Quite a few times recently, when searching online for various things, I've come across articles posted on a site known as the Experience Project: basically it's a compendium of personal stories written about this-that-or-the-other, and submitted apparently 'by real people'.  Therein lies both its charm and its downside: some of the stuff seems mildly implausible to say the least.

Nevertheless, having become more than just a little irritated at getting messages requiring me rto register before being able to read something on the grounds that it was restricted to a 'mature audience' (although I suppose I can see why they need to do it), I duly registered - after all, it's free to join.

The organization is a little bit chaotic, but I found some groups to join fairly easily and thought I might as well throw in my two-cents' worth, so I wrote and posted a few brief "experiences" myself.  The one I really enjoyed writing was the story of my three years spent out in Hong Kong.  Some people can write very detailed and vivid accounts of what happened to them when they were eight or nine, but I'm afraid I'm not one of them, and all I was able to do was paint a bit of a kaleidoscope of impressions by piecing together the few definite facts which have stuck in my mind over the years.

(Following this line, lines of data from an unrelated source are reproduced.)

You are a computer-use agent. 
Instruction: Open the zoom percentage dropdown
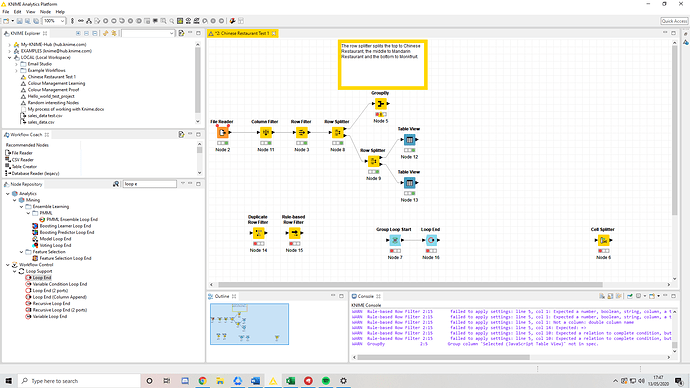coord(62,21)
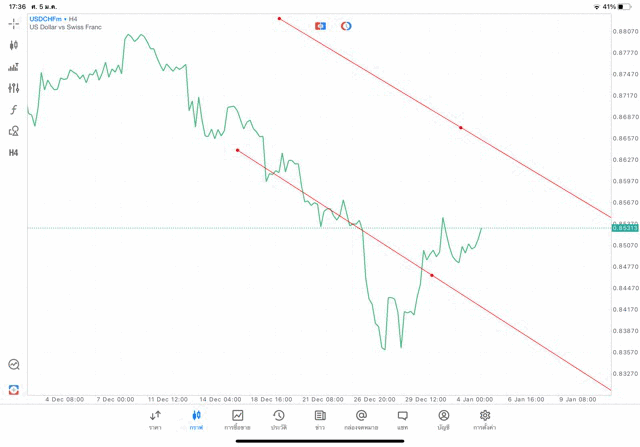Tap the USDCHFm symbol name

coord(46,19)
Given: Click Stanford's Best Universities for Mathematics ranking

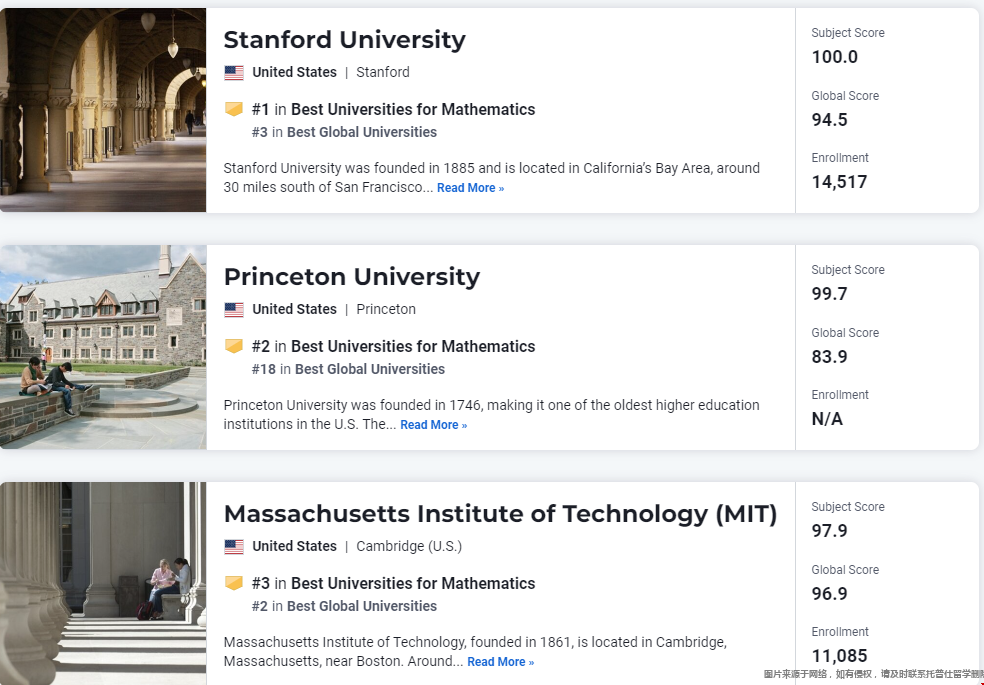Looking at the screenshot, I should tap(393, 109).
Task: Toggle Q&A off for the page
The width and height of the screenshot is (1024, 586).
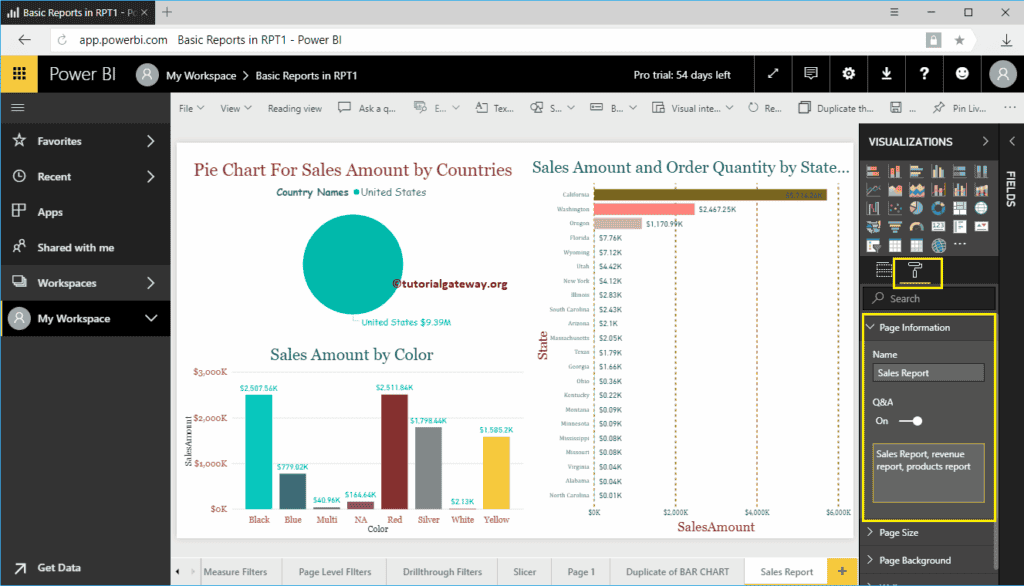Action: pos(913,421)
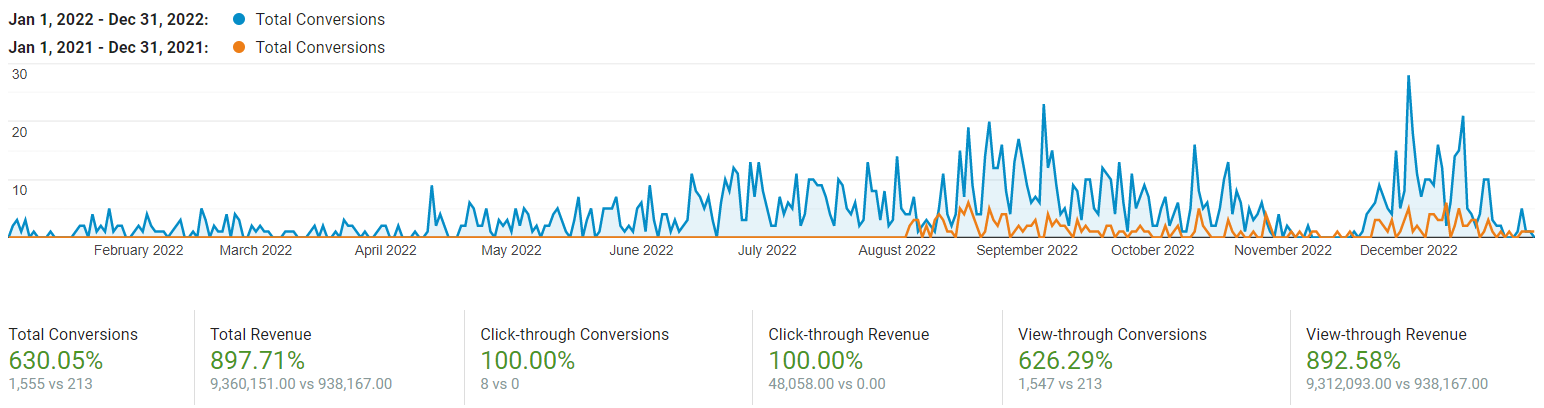Image resolution: width=1544 pixels, height=408 pixels.
Task: Select the August 2022 label on the timeline
Action: tap(896, 250)
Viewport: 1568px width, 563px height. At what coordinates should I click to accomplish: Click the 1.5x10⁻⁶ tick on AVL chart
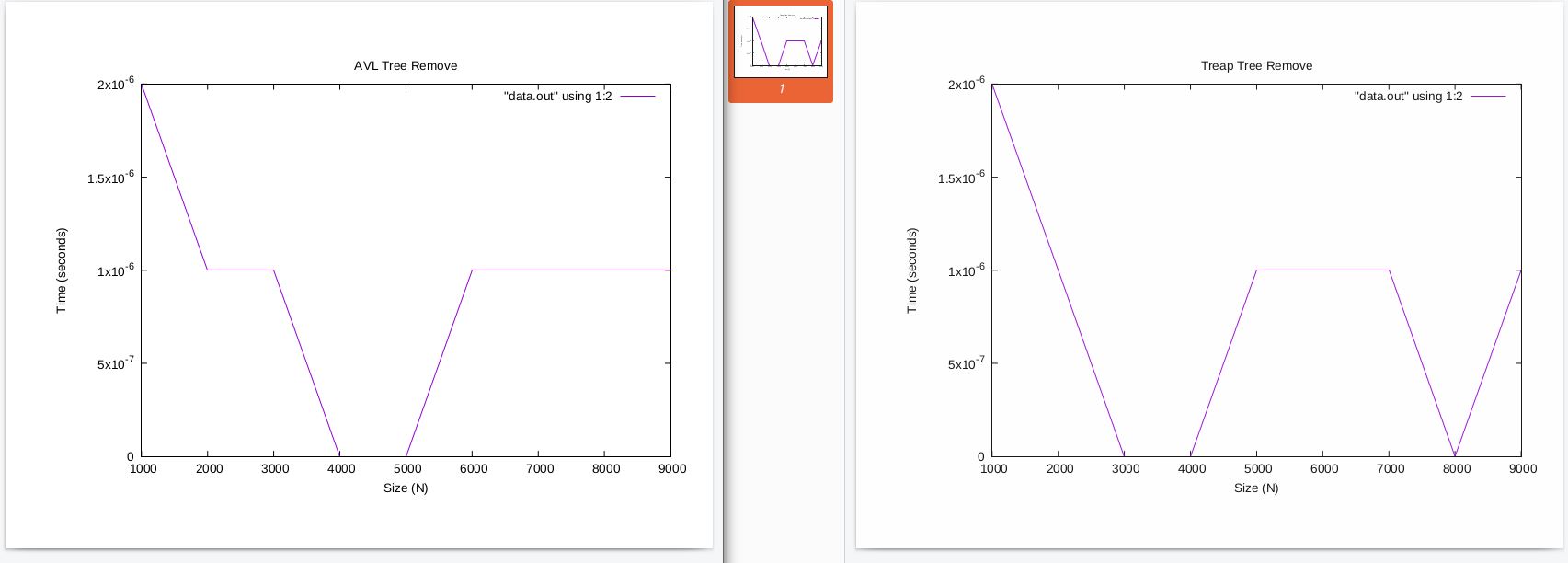pyautogui.click(x=110, y=177)
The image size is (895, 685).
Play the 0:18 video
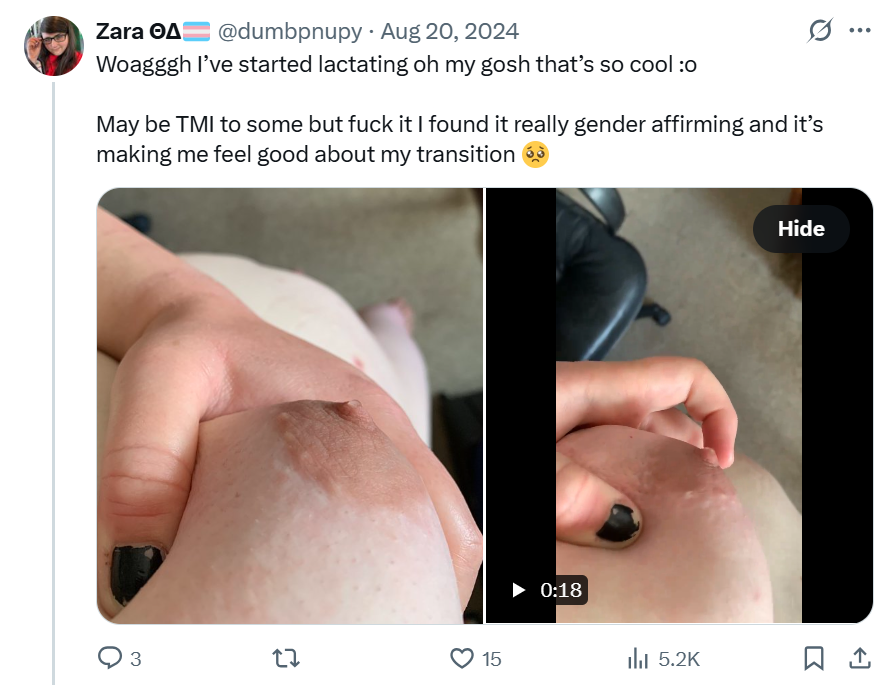(x=519, y=590)
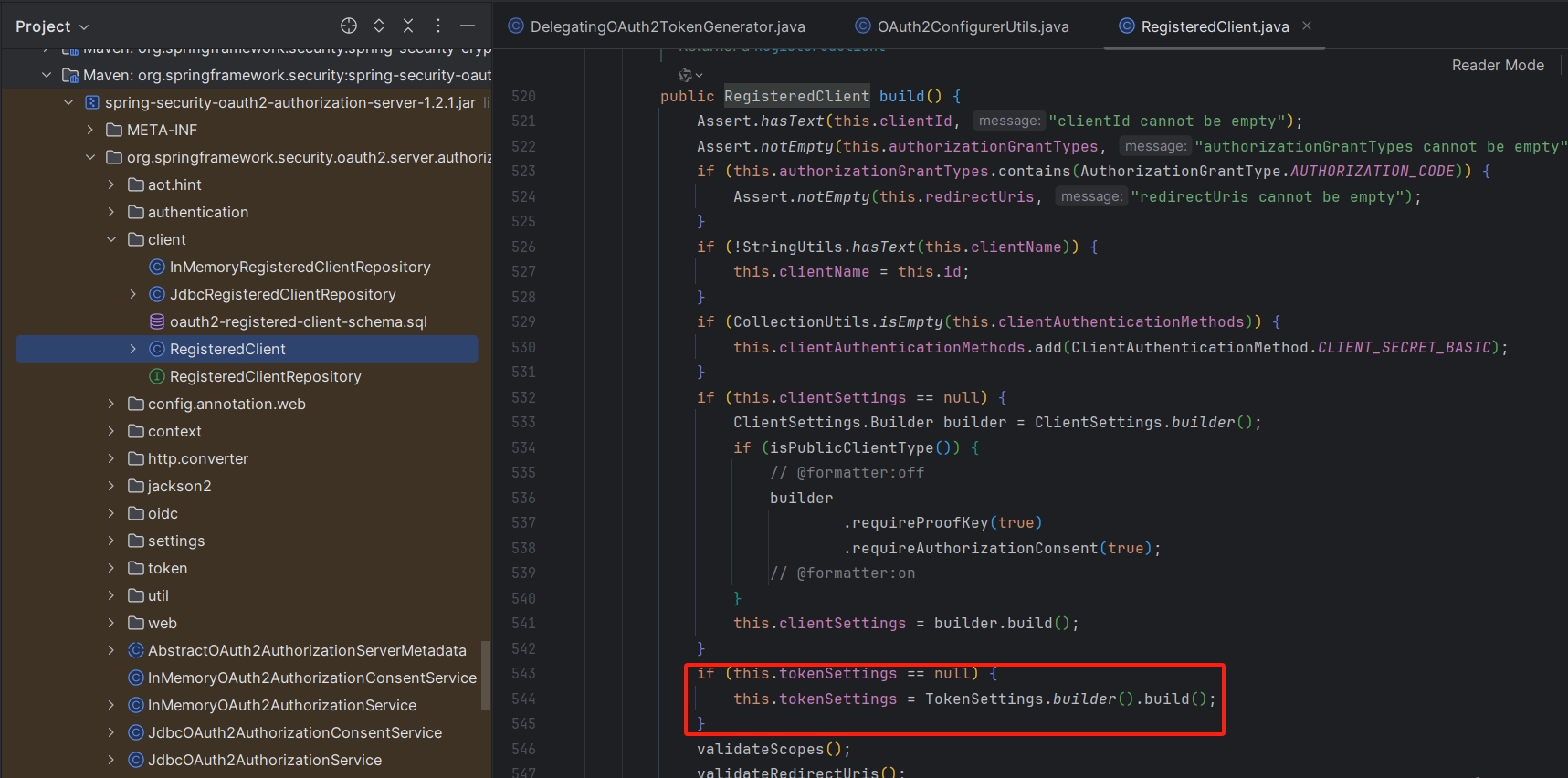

I'll always remember it as a happy time, though I do, having by then attended six schools in as many years, distinctly recall experiencing at the age of eleven a definite sense of wanting to settle down somewhere permantly after we'd returned.

Monday 5 December 2011

"Everyone's a winner, baby, that's the truth"

As at about roughly the same time last year, my Italian class this week took the form of a forty-five minute test.  When one of my classmates asked what the allocation of marks was, the tutor stunned us somewhat by claiming there wasn't one!  Apparently the purpose of the test is to show her how we're doing and how much of what she's taught us we've absorbed, but how she's going to be able to tell that apart from by actually "marking" the answers as right or wrong and/or "counting" the number of mistakes is something of a mystery.  It is of course increasingly unfashionable in educational circles to actually "fail" a pupil or student but even a simple grade serves the purpose of indicating whether you've done really well, or scraping through by the skin of your teeth.  But in a system which seems increasingly focussed on mediocrity, perhaps even that doesn't really matter much anymore.

There were four parts of the test.  The first was listening to a recorded passage of dialogue and picking out multiple choice answers for what the people were talking about.  That I really struggled with: the diction wasn't terribly clear, and they spoke fairly fast, so I was reduced to picking out recognizable words and hoping I'd guessed the context correctly.  So my answers were not much more than blind guesswork.

The second was an email from someone writing about their holiday, with some multiple-choice questions asking what they'd done and whether they'd enjoyed it or not.  Fairly straightforward with the odd unfamiliar word easy enough to guess from the context.

Number three was a grammar exercise filling in blanks by conjugating verbs correctly in the future tense.  We'd done that fairly recently, so I remembered how to do it - and not that many Italian verbs are irregular in the future tense anyway.

Finally a piece of composition based on a short scenario of having encountered a bag-snatcher in the park, and reporting said event to the police!   We had to use the passato prossimo (aka perfect tense) of at least ten out of a list of fifteen verbs, and having - I feel - rather done the perfect tense to death over the course of the last year, I managed to use all 15, although I "cheated" slightly by using a couple of imperfects, an infinitive and even a pluperfect or two!

We get the results on Friday!  Somehow or other, though, I think I've really got to get to grips with how to understand spoken dialogue better.